Fact 9: Despite Osborne's fatuous comparison of Britain's problems with those of Greece, a 2010 IMF study suggested that "the USA and UK could probably increase their debt burden by another 50% of GDP beyond projected 2015 levels without triggering a crisis."

Fact 10: Osborne has ignored a core principle of Keynesian economics - that government spending should be counter-cyclical. In other words, when growth is slow, you increase public spending and when it is strong you reduce government debt by cutting spending. Governments that reduce spending during a recession, or before full economic recovery, invariably make things worse: Economic growth slows, tax revenues fall, and welfare spending increases as unemployment rises.

Can anyone refute this

OP posts:
prettybird · 19/04/2011 10:52

Haven't read all of the thread, but I will refute "Fact 10".

As someone who tends towards Keynesianism ( and did an Economics agree, albeit a looooong time ago), what makes me so Angry at the Labour Party is that they didn't follow sound Keynesian principles :( Angry

You are supposed to save during the "Good Years" so that you have the reserves to enact the counter cyclical measures during the lean years. Labout didn't :(. They squandered the resources - both from the Financial Sector and from the North Sea oil. Without North Sea oil, the UK would be bankrupt :(

Contrast that with Norway, who built up an Oil Fund, to use for investment in the post-oil years - and, if necessary, during recession years. What have we to see for the oil revenues. Zippo.

And because of that profligacy, the UK government (of whatever colour) has very little room for manoeuvre. :(

Niceguy2 · 19/04/2011 11:20

I don't have a problem with learning from Ireland. Some of the lessons I see such as encourage R&D, low corporation taxes. They are all still valid lessons now as they were during the boom.

But learning does not mean we have to blindly emulate and we can learn just as much (if not more) from their mistakes.

There's no reason we cannot say do the above whilst at the same time firewalling retail banks so they cannot be "too big to fail". There's no reason why we must raise corporation tax (except to please the socialists). We need to ensure there's no more rampant property booms like last time and ultimately that's what killed the Irish economy. An unchecked property boom.

As I teach my kids, you often learn more from mistakes.

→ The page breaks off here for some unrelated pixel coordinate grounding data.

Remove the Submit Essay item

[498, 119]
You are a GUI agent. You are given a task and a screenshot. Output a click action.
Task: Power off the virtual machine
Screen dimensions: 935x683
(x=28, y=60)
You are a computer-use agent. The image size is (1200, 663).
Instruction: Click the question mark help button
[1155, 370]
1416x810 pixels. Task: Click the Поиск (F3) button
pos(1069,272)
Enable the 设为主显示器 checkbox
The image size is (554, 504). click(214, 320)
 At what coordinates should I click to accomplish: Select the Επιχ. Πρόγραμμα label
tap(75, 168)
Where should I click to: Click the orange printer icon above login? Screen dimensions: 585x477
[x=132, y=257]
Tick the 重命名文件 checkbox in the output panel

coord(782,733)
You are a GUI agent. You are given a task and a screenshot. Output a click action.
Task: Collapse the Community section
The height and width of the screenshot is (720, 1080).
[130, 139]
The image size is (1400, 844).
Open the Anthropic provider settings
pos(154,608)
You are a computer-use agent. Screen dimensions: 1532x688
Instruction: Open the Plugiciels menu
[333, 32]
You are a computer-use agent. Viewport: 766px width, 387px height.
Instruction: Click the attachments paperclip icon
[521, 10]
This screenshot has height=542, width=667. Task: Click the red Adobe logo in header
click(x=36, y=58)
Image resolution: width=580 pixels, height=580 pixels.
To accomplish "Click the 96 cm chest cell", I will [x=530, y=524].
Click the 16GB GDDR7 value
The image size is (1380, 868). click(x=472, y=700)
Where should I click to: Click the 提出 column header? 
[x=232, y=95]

jackstarb · 19/04/2011 11:44

prettybird - good post. I had earlier refuted point 10, myself - but not nearly so well as you have just doneSmile.

earthworm · 19/04/2011 13:32

Lily, thanks for the link but your excerpts are rather selective.

In the article George Osborne says only that there are three lessons to be learnt from the Irish economy : high quality education, investment in research and development, competitive taxation for business.

Was anyone predicting an Irish collapse in 2006, some two years before it happened? My understanding is that Blanchflower was the first to sound alarm bells in 2007, but I could be wrong.

LilyBolero · 19/04/2011 15:15

Selective links, yes, but that's why I linked to the article so that they could be read in context.

Whether the Irish collapse could have been predicted or not, Osborne's words of a 'shining example' always resonate when I now hear him saying we 'were being linked with ireland'.

Niceguy2 · 19/04/2011 16:36

Now I'm confused. Lily, are you suggesting that given Ireland's economy went down the tubes that in fact we shouldn't seek high quality education, investment in R&D or have competitive taxation?